The city would have enough water if
its pipelines didn’t leak, and if there was no tanker mafia making money off
the scarcity. “Delhi needs to invest its funds if the problem has to be
solved,” says Manoj Mishra of Yamuna Jiye Abhiyan. Mishra says that currently
Delhities use fresh water for all purposes. But fresh water is needed for
drinking, not for watering plants, flushing toilets or bathing. A policy
decision was taken by the Sheila Dikshit government to recycle water in 1999,
but it has remained just that, a policy statement. “In the summer seasons some
areas of the city do not get water.
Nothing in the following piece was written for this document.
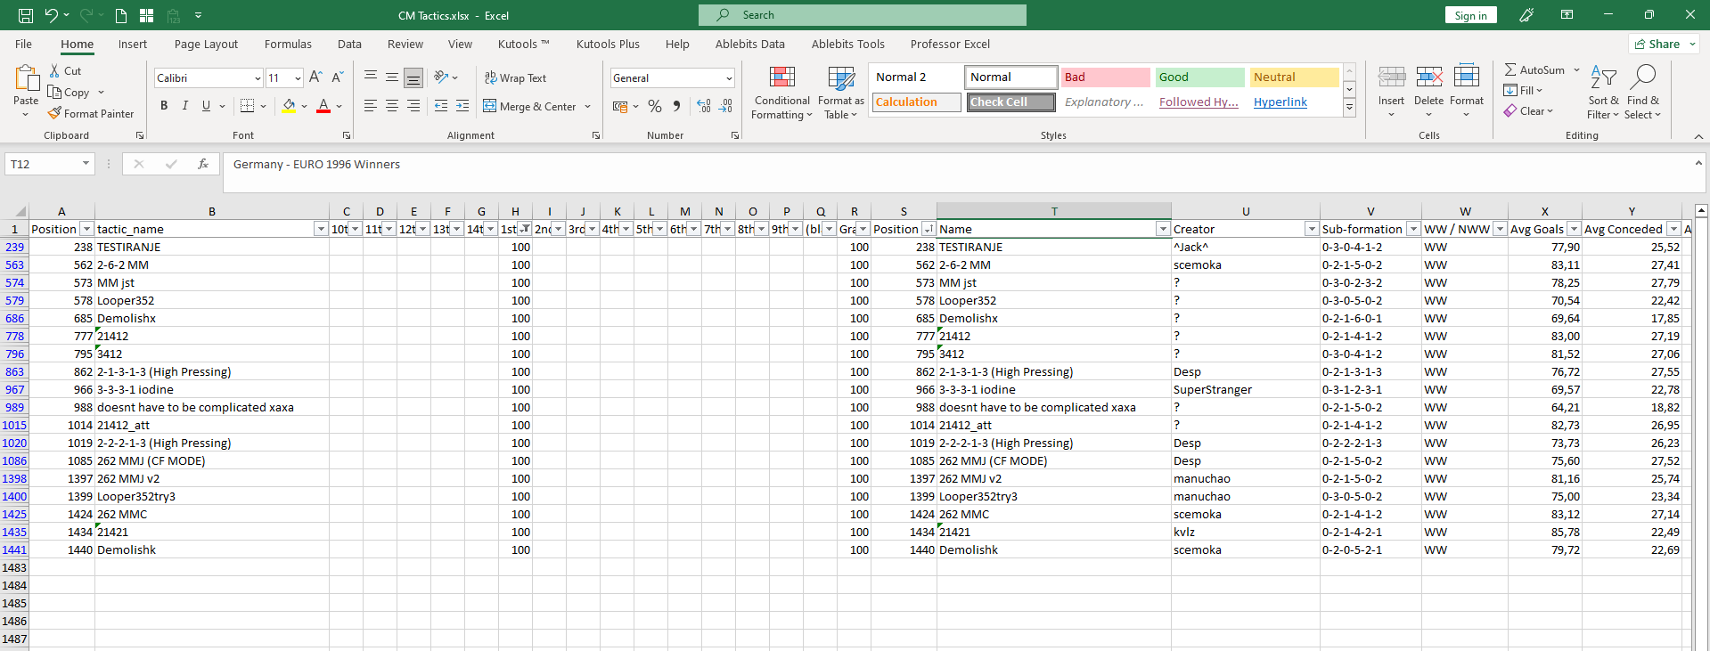Click the Format as Table icon

click(x=841, y=79)
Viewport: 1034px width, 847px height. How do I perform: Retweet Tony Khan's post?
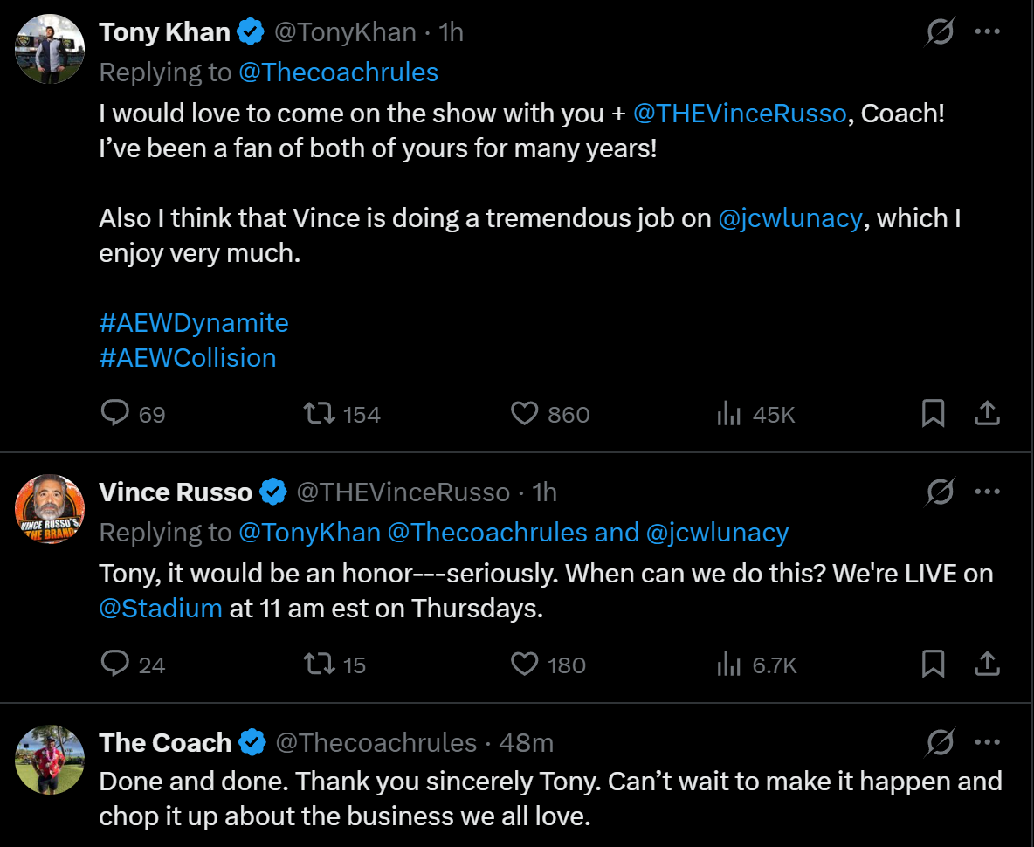320,412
And then all kinds of excuses are provided
by the state government about Haryana not supplying enough water. They are
trying to shift the blame,” says Mishra.
What’s getting obfuscated in all
this fingerpointing is the water mafia. Tankers rush in where DJB doesn’t
bother to tread, furiously sucking up groundwater to sell at exorbitant rates,
anything between Rs 1,500 and 4,000 per 10,000-litre tanker. Time and again
allegations have been levelled about a ‘nexus’ between certain vested interests
and politicians who ensure that water supply to an area is disrupted so that
the tanker mafia can move in make hay while the water taps go dry. At these
rates and consumption figures that go up to 400 litres per capita in the city’s
tony neighbourhoods, this tanker business has a annual turnover that runs into
thousands of crores. The water business is a cow too rich to be left unmilked,
and local muscle, including the legislative variety, has cornered this
lucrative business across the city. Private tankers brazenly fill up at DJB
boosting stations across the city, and it’s an open secret that some of the
pipelines are damaged on purpose just so this business goes on as usual. And
everyone, from senior politicans to street-level activists, fears them, naming
them but keeping their own names secret. Haryana can’t be the fall guy; the
state supplies Delhi with water at the flow rate of 610 cusecs. Besides,
there are 900 water bodies in the city and no less than 400 wetlands, according
to a survey carried out by NGO Tapas. The Delhi Government surveys peg the number
of water bodies in the city at 629. A 2011 report of the Delhi government’s
environment department says: “Most of the water bodies are village ponds
located in the revenue area of the villages. The village ponds are mostly
created water bodies having very small localized catchments for gathering
rainwater. Most ponds present a picture of neglect. Some of the ponds have
become absorbed in the urban areas or village abadi area where they have been
used to discharge local waste waters and thus become cesspools. A few lakes
remain. Most prominent are Bhalaswa lake, a freshwater lake on river
floodplain. Another is Sanjay lake in East Delhi. Najafgarh Jheel which used to
be largest lake in the area now mainly lies on the Haryana side of the
interstate border. Jehangirpuri Marshes are the largest water body in Delhi.”
Water harvesting, recycling and
other such strategies can help parched Delhi, but the elephant in the room is
the mismanagement of the water compounded by misuse and overuse, and exploited
by the water mafia. Till these three Ms are addressed, Delhi’s water
troubles are only going to get worse.